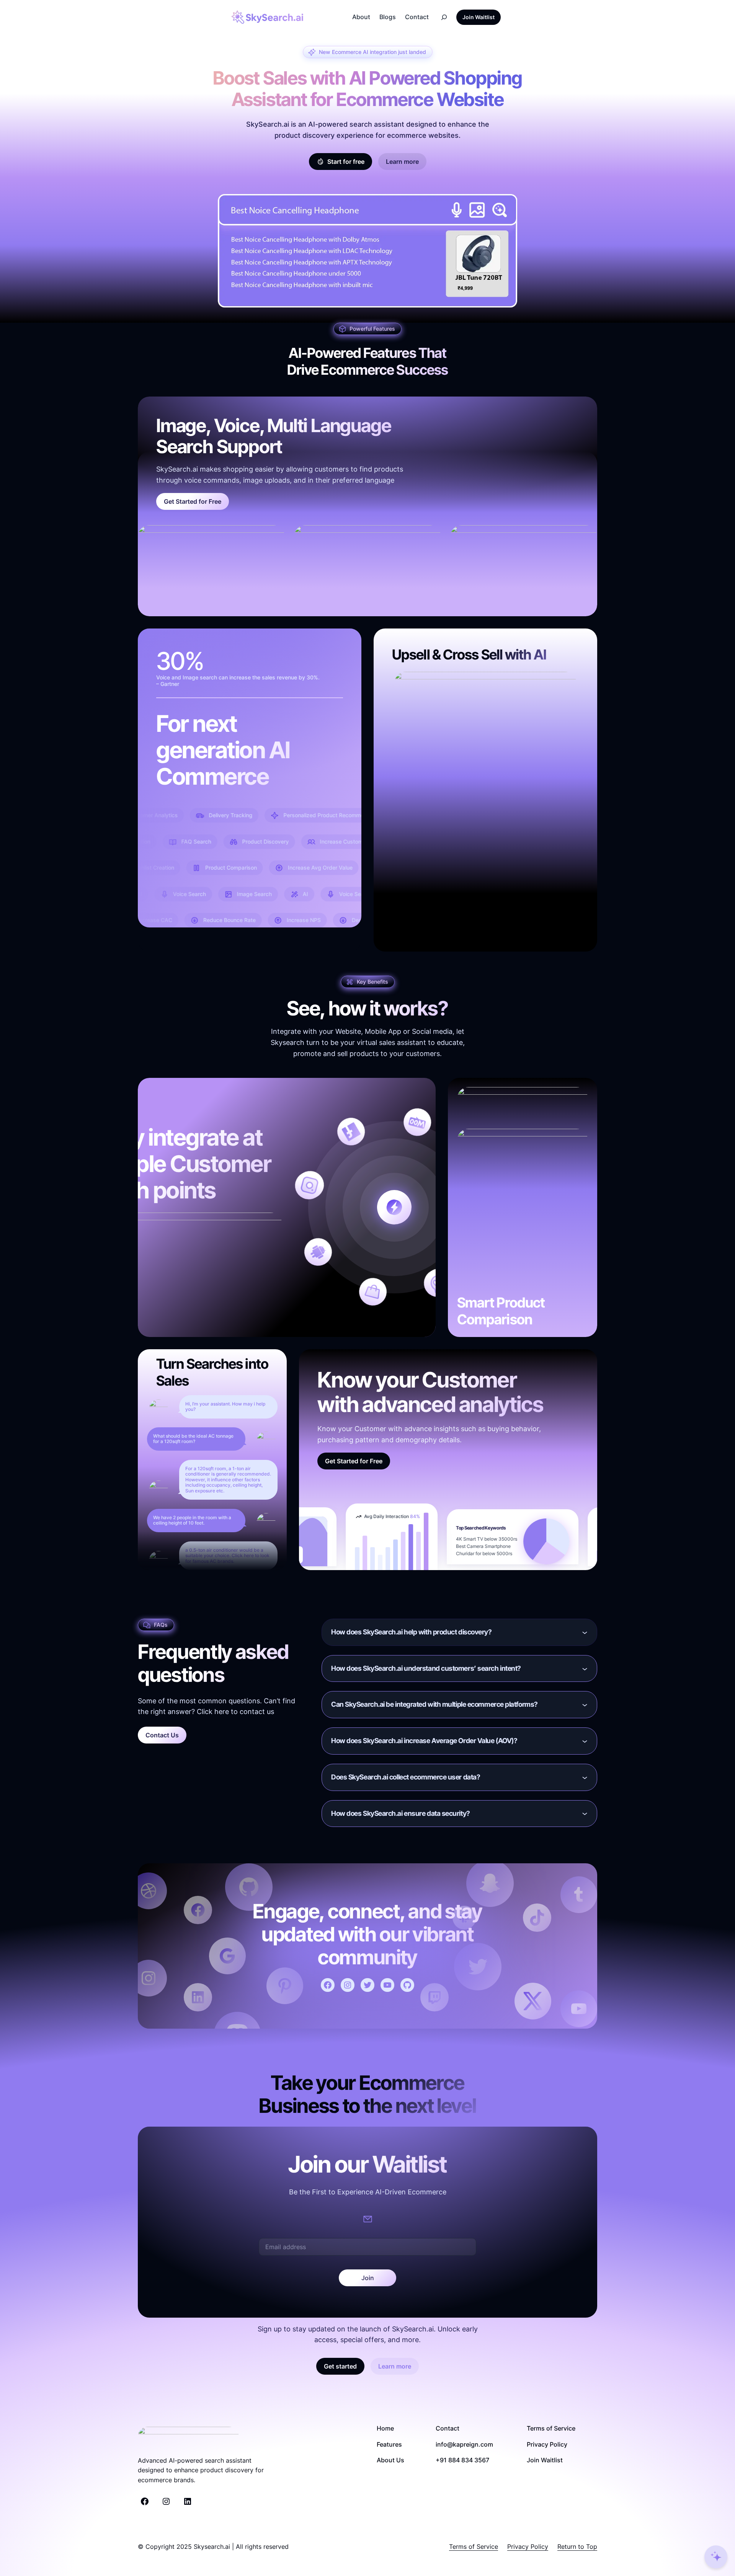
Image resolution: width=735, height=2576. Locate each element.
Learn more (402, 161)
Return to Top (577, 2546)
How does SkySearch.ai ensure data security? (400, 1813)
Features (389, 2444)
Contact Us (162, 1735)
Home (385, 2428)
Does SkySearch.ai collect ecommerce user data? (405, 1777)
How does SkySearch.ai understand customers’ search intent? (426, 1668)
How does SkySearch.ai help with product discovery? (411, 1632)
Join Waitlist (478, 17)
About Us (390, 2460)
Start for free (345, 161)
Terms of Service (551, 2428)
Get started (340, 2366)
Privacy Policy (547, 2444)
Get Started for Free (192, 501)
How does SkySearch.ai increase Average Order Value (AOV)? (424, 1741)
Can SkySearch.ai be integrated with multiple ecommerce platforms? (434, 1704)
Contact (447, 2428)
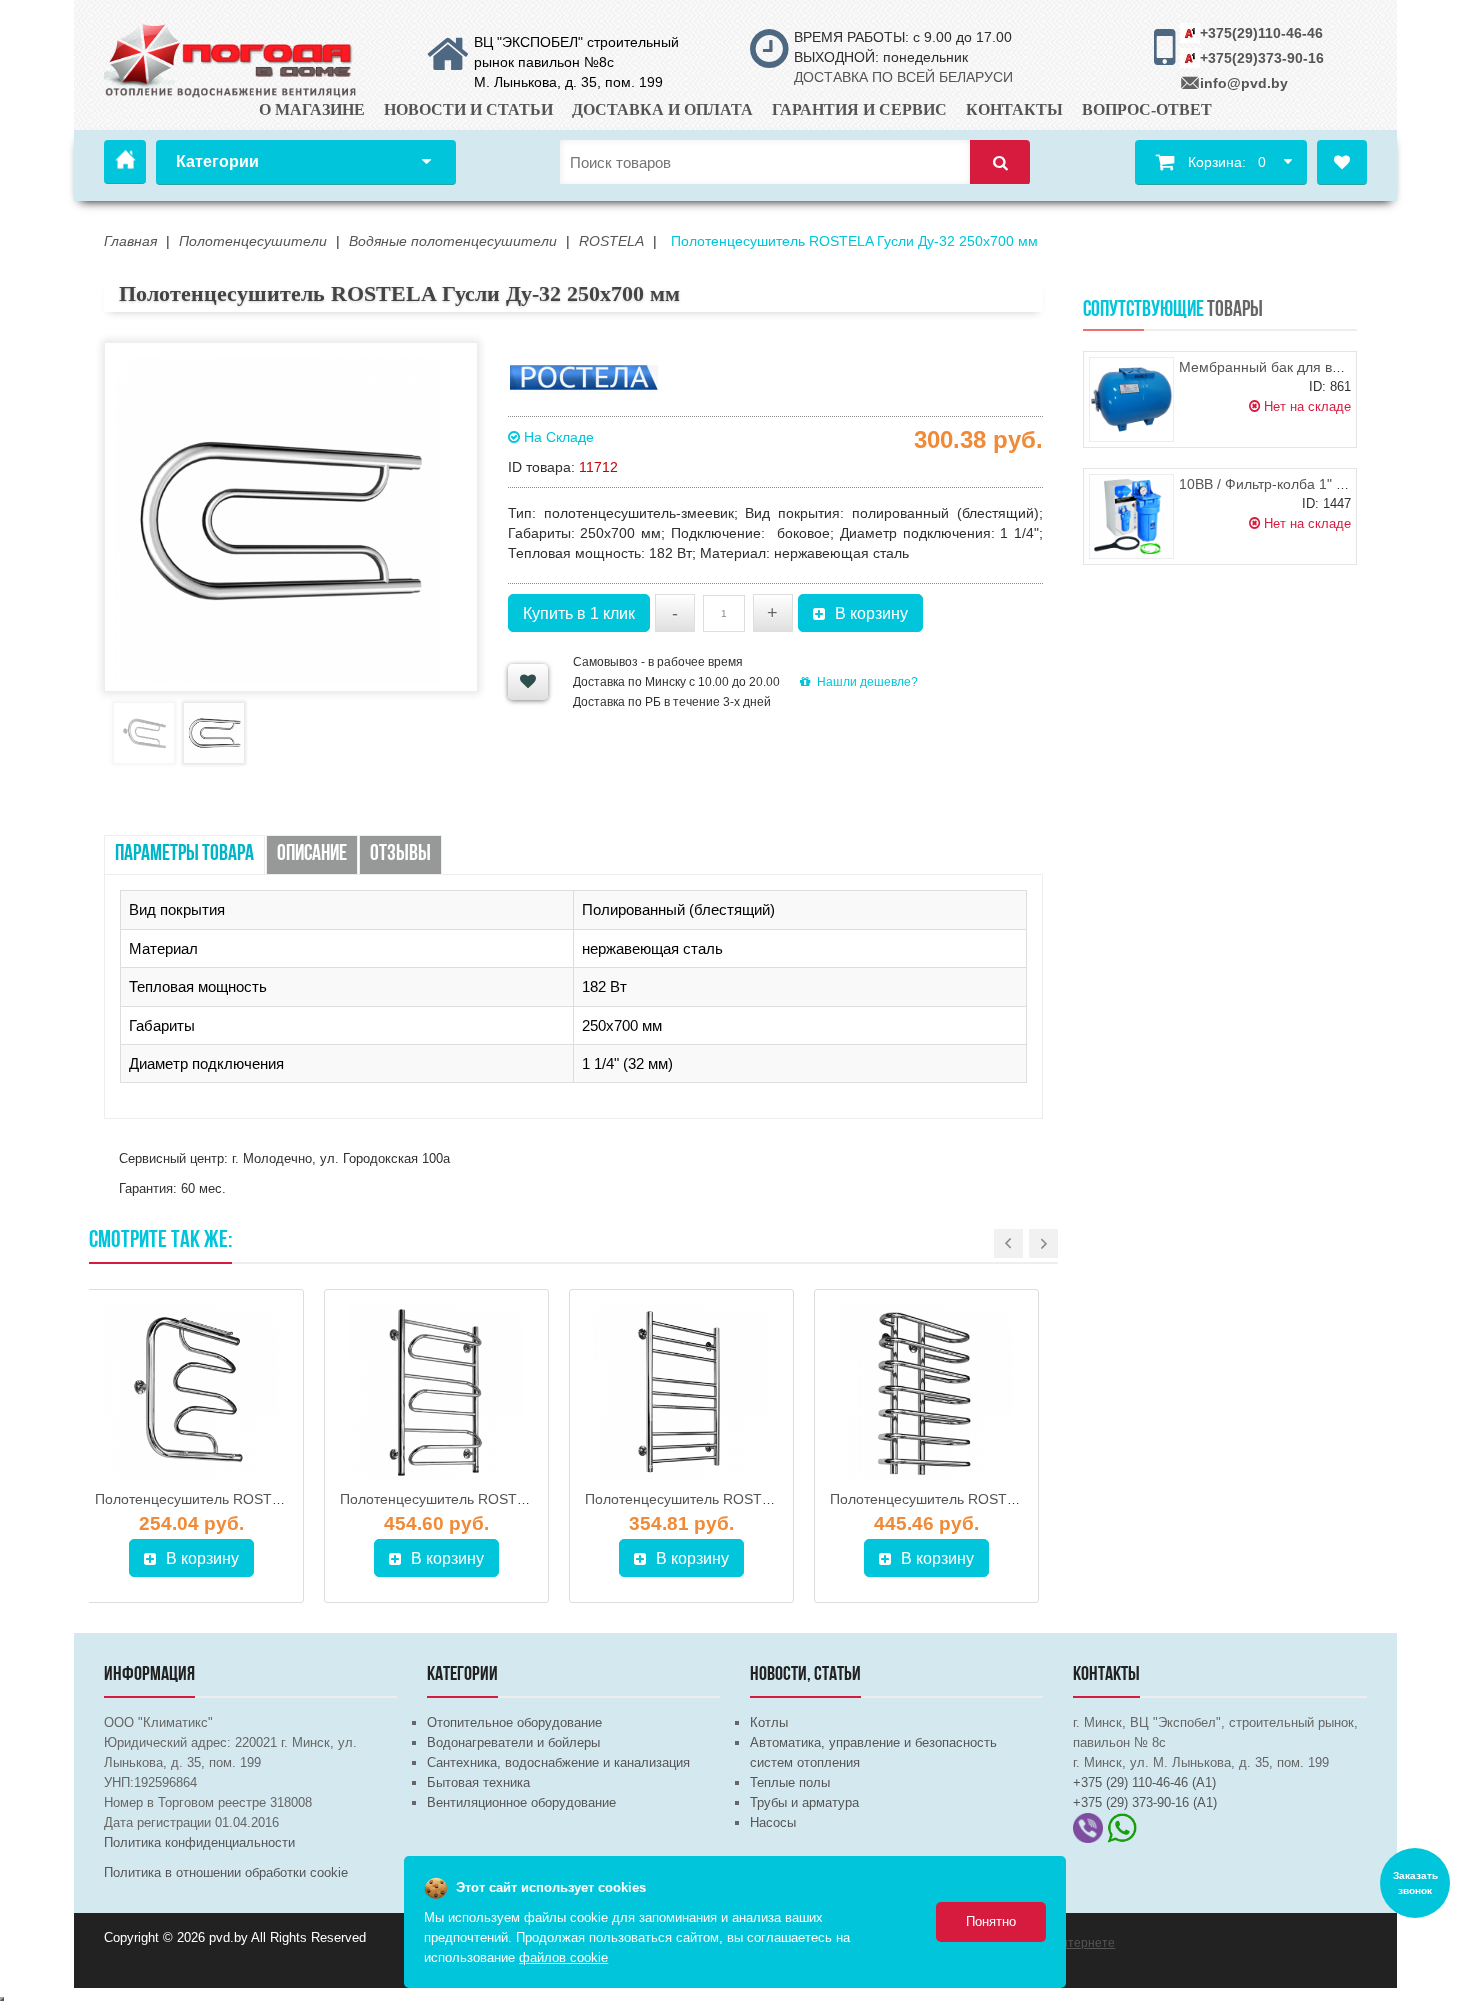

···

# WORK INSTRUCTIONS:
Retype word for word the span of lines above that begins with the line containing "Learn more (402, 161)" and ends with the last line of the records; skip all pictures.

# EXPECTED OUTPUT:
Learn more (402, 161)
Return to Top (577, 2546)
How does SkySearch.ai ensure data security? (400, 1813)
Features (389, 2444)
Contact Us (162, 1735)
Home (385, 2428)
Does SkySearch.ai collect ecommerce user data? (405, 1777)
How does SkySearch.ai understand customers’ search intent? (426, 1668)
How does SkySearch.ai help with product discovery? (411, 1632)
Join Waitlist (478, 17)
About Us (390, 2460)
Start for free (345, 161)
Terms of Service (551, 2428)
Get started (340, 2366)
Privacy Policy (547, 2444)
Get Started for Free (192, 501)
How does SkySearch.ai increase Average Order Value (AOV)? (424, 1741)
Can SkySearch.ai be integrated with multiple ecommerce platforms? (434, 1704)
Contact (447, 2428)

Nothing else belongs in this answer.